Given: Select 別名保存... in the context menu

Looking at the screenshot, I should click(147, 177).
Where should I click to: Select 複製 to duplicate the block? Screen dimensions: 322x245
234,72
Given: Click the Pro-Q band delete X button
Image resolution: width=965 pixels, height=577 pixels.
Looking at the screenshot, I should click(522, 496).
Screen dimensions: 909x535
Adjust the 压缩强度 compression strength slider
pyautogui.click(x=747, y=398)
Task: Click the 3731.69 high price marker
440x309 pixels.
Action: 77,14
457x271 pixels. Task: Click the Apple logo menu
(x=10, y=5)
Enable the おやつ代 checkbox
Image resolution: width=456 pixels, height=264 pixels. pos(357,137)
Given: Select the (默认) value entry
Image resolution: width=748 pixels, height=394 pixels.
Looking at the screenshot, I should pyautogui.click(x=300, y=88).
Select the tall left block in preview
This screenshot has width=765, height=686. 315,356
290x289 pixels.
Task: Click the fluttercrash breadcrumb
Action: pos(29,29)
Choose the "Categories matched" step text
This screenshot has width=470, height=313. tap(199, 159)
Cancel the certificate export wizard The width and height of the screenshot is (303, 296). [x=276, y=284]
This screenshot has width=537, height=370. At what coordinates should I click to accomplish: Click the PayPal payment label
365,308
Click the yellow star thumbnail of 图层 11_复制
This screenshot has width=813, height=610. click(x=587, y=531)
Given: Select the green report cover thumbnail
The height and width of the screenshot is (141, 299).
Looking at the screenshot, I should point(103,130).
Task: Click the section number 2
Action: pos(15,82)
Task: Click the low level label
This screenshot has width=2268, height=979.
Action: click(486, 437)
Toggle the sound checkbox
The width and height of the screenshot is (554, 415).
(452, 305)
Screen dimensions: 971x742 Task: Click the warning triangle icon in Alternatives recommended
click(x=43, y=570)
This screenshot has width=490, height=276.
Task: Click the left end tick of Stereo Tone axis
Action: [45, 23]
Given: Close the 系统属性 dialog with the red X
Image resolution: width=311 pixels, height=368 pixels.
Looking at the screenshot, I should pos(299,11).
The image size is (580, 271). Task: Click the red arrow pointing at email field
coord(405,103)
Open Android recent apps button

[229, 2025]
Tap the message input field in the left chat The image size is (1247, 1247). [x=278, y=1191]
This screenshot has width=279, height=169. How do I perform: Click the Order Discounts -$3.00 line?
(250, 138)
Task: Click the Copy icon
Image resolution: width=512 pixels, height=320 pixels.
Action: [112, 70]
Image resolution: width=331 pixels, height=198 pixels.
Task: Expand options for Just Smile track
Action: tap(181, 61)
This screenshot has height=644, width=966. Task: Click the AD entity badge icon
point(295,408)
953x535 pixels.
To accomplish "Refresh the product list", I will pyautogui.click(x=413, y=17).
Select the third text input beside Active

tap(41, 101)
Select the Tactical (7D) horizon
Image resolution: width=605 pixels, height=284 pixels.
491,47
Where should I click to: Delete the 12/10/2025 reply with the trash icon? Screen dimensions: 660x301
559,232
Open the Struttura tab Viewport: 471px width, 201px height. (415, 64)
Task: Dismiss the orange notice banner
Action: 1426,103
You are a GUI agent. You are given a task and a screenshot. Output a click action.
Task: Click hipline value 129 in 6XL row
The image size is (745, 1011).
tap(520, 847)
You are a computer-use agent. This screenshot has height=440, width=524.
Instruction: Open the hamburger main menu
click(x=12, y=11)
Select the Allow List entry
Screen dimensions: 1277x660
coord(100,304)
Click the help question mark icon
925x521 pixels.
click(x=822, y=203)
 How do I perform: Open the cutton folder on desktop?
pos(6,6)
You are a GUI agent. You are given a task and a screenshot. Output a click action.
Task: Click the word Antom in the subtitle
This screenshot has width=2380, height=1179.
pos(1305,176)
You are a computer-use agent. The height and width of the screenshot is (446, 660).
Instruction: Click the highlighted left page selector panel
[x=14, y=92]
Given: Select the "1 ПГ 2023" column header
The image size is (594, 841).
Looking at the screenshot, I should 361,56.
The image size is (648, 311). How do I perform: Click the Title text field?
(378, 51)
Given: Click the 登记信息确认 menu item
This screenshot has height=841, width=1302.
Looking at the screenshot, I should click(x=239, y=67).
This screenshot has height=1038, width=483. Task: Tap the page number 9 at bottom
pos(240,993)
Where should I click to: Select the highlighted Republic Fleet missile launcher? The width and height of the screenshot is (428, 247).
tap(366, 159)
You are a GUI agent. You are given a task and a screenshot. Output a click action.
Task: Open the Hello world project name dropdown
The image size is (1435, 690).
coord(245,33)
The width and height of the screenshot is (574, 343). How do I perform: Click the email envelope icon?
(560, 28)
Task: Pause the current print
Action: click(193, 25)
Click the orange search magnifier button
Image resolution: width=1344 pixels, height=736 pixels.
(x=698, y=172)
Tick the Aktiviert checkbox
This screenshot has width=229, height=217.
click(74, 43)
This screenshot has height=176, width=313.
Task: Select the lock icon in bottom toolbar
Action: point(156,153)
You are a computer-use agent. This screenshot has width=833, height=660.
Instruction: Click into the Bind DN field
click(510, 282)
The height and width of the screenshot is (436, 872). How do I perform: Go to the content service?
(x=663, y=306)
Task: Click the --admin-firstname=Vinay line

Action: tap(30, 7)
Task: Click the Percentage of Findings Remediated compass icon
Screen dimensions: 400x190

□ □ □ □

Required action: Please give the listing above one more time, exactly as it reads.

Result for this task:
Given: Select 別名保存... in the context menu

Looking at the screenshot, I should click(147, 177).
Where should I click to: Select 複製 to duplicate the block? Screen dimensions: 322x245
234,72
Given: Click the Pro-Q band delete X button
Image resolution: width=965 pixels, height=577 pixels.
Looking at the screenshot, I should click(522, 496).
Screen dimensions: 909x535
Adjust the 压缩强度 compression strength slider
pyautogui.click(x=747, y=398)
Task: Click the 3731.69 high price marker
440x309 pixels.
Action: 77,14
457x271 pixels. Task: Click the Apple logo menu
(x=10, y=5)
Enable the おやつ代 checkbox
Image resolution: width=456 pixels, height=264 pixels. pos(357,137)
Given: Select the (默认) value entry
Image resolution: width=748 pixels, height=394 pixels.
Looking at the screenshot, I should pyautogui.click(x=300, y=88).
Select the tall left block in preview
This screenshot has width=765, height=686. 315,356
290x289 pixels.
Task: Click the fluttercrash breadcrumb
Action: pos(29,29)
Choose the "Categories matched" step text
This screenshot has width=470, height=313. tap(199, 159)
Cancel the certificate export wizard The width and height of the screenshot is (303, 296). [x=276, y=284]
This screenshot has width=537, height=370. At what coordinates should I click to accomplish: Click the PayPal payment label
365,308
Click the yellow star thumbnail of 图层 11_复制
This screenshot has width=813, height=610. click(x=587, y=531)
Given: Select the green report cover thumbnail
The height and width of the screenshot is (141, 299).
Looking at the screenshot, I should point(103,130).
Task: Click the section number 2
Action: pos(15,82)
Task: Click the low level label
This screenshot has width=2268, height=979.
Action: click(486, 437)
Toggle the sound checkbox
The width and height of the screenshot is (554, 415).
(452, 305)
Screen dimensions: 971x742 Task: Click the warning triangle icon in Alternatives recommended
click(x=43, y=570)
This screenshot has width=490, height=276.
Task: Click the left end tick of Stereo Tone axis
Action: [45, 23]
Given: Close the 系统属性 dialog with the red X
Image resolution: width=311 pixels, height=368 pixels.
Looking at the screenshot, I should pos(299,11).
The image size is (580, 271). Task: Click the red arrow pointing at email field
coord(405,103)
Open Android recent apps button

[229, 2025]
Tap the message input field in the left chat The image size is (1247, 1247). [x=278, y=1191]
This screenshot has width=279, height=169. How do I perform: Click the Order Discounts -$3.00 line?
(250, 138)
Task: Click the Copy icon
Image resolution: width=512 pixels, height=320 pixels.
Action: [112, 70]
Image resolution: width=331 pixels, height=198 pixels.
Task: Expand options for Just Smile track
Action: tap(181, 61)
This screenshot has height=644, width=966. Task: Click the AD entity badge icon
point(295,408)
953x535 pixels.
To accomplish "Refresh the product list", I will pyautogui.click(x=413, y=17).
Select the third text input beside Active

tap(41, 101)
Select the Tactical (7D) horizon
Image resolution: width=605 pixels, height=284 pixels.
491,47
Where should I click to: Delete the 12/10/2025 reply with the trash icon? Screen dimensions: 660x301
559,232
Open the Struttura tab Viewport: 471px width, 201px height. (415, 64)
Task: Dismiss the orange notice banner
Action: 1426,103
You are a GUI agent. You are given a task and a screenshot. Output a click action.
Task: Click hipline value 129 in 6XL row
The image size is (745, 1011).
tap(520, 847)
You are a computer-use agent. This screenshot has height=440, width=524.
Instruction: Open the hamburger main menu
click(x=12, y=11)
Select the Allow List entry
Screen dimensions: 1277x660
coord(100,304)
Click the help question mark icon
925x521 pixels.
click(x=822, y=203)
 How do I perform: Open the cutton folder on desktop?
pos(6,6)
You are a GUI agent. You are given a task and a screenshot. Output a click action.
Task: Click the word Antom in the subtitle
This screenshot has width=2380, height=1179.
pos(1305,176)
You are a computer-use agent. The height and width of the screenshot is (446, 660).
Instruction: Click the highlighted left page selector panel
[x=14, y=92]
Given: Select the "1 ПГ 2023" column header
The image size is (594, 841).
Looking at the screenshot, I should 361,56.
The image size is (648, 311). How do I perform: Click the Title text field?
(378, 51)
Given: Click the 登记信息确认 menu item
This screenshot has height=841, width=1302.
Looking at the screenshot, I should click(x=239, y=67).
This screenshot has height=1038, width=483. Task: Tap the page number 9 at bottom
pos(240,993)
Where should I click to: Select the highlighted Republic Fleet missile launcher? The width and height of the screenshot is (428, 247).
tap(366, 159)
You are a GUI agent. You are given a task and a screenshot. Output a click action.
Task: Open the Hello world project name dropdown
The image size is (1435, 690).
coord(245,33)
The width and height of the screenshot is (574, 343). How do I perform: Click the email envelope icon?
(560, 28)
Task: Pause the current print
Action: click(193, 25)
Click the orange search magnifier button
Image resolution: width=1344 pixels, height=736 pixels.
(x=698, y=172)
Tick the Aktiviert checkbox
This screenshot has width=229, height=217.
click(74, 43)
This screenshot has height=176, width=313.
Task: Select the lock icon in bottom toolbar
Action: point(156,153)
You are a computer-use agent. This screenshot has width=833, height=660.
Instruction: Click into the Bind DN field
click(510, 282)
The height and width of the screenshot is (436, 872). How do I perform: Go to the content service?
(x=663, y=306)
Task: Click the --admin-firstname=Vinay line

Action: tap(30, 7)
Task: Click the Percentage of Findings Remediated compass icon
Screen dimensions: 400x190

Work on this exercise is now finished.